BRIEF 1
In the email header, what date and time is given for the message?
BRIEF 2
Reproduce the part of the email header that opens with the words containing "From: Dave Martin" and closes with "Subject: Re: [PATCHv2] kvm: arm64: Add SVE support for nVHE.".

SELECTED TEXT

┄┄┄┄┄┄

Re: [PATCHv2] kvm: arm64: Add SVE support for nVHE.

From: Dave Martin <Dave.Martin@arm.com>
To: Daniel Kiss <Daniel.Kiss@arm.com>
Cc: Marc Zyngier <maz@kernel.org>, Mark Brown <broonie@kernel.org>,
	Linux ARM <linux-arm-kernel@lists.infradead.org>,
	"kvmarm@lists.cs.columbia.edu" <kvmarm@lists.cs.columbia.edu>
Subject: Re: [PATCHv2] kvm: arm64: Add SVE support for nVHE.
Date: Mon, 8 Feb 2021 14:46:31 +0000	[thread overview]
Message-ID: <20210208144629.GD21837@arm.com> (raw)

┄┄┄┄┄┄

EXERCISE DATA
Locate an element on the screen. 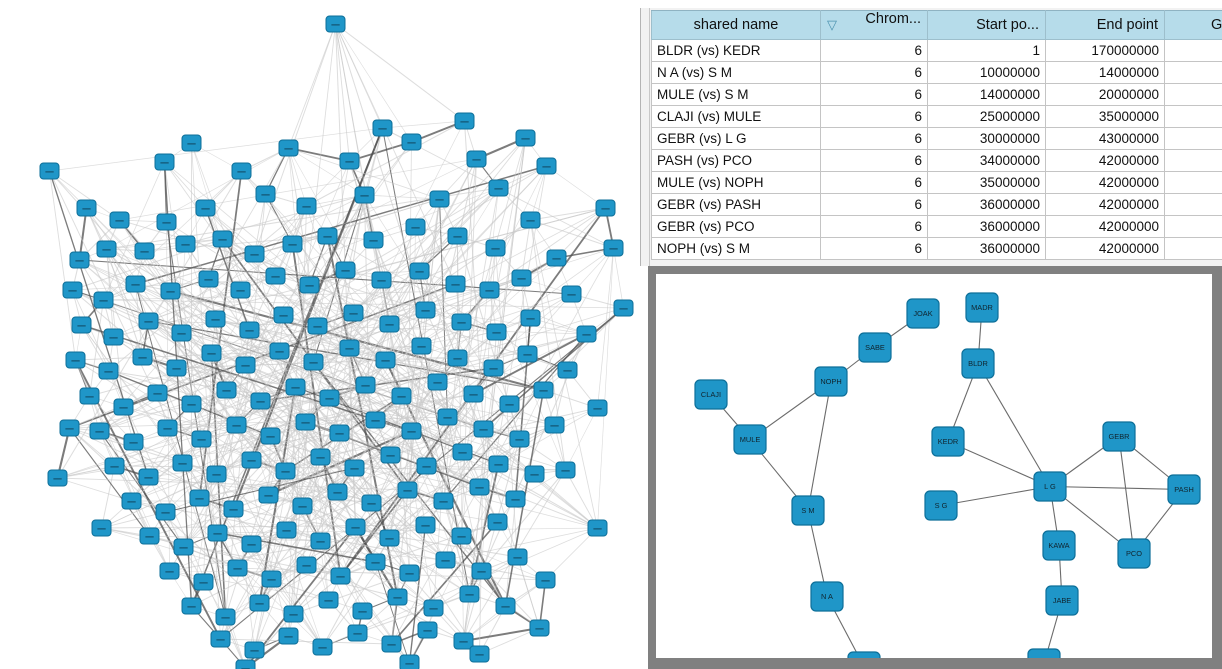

┄┄┄┄┄┄

OUTPUT 1
Mon, 8 Feb 2021 14:46:31 +0000

OUTPUT 2
From: Dave Martin <Dave.Martin@arm.com>
To: Daniel Kiss <Daniel.Kiss@arm.com>
Cc: Marc Zyngier <maz@kernel.org>, Mark Brown <broonie@kernel.org>,
	Linux ARM <linux-arm-kernel@lists.infradead.org>,
	"kvmarm@lists.cs.columbia.edu" <kvmarm@lists.cs.columbia.edu>
Subject: Re: [PATCHv2] kvm: arm64: Add SVE support for nVHE.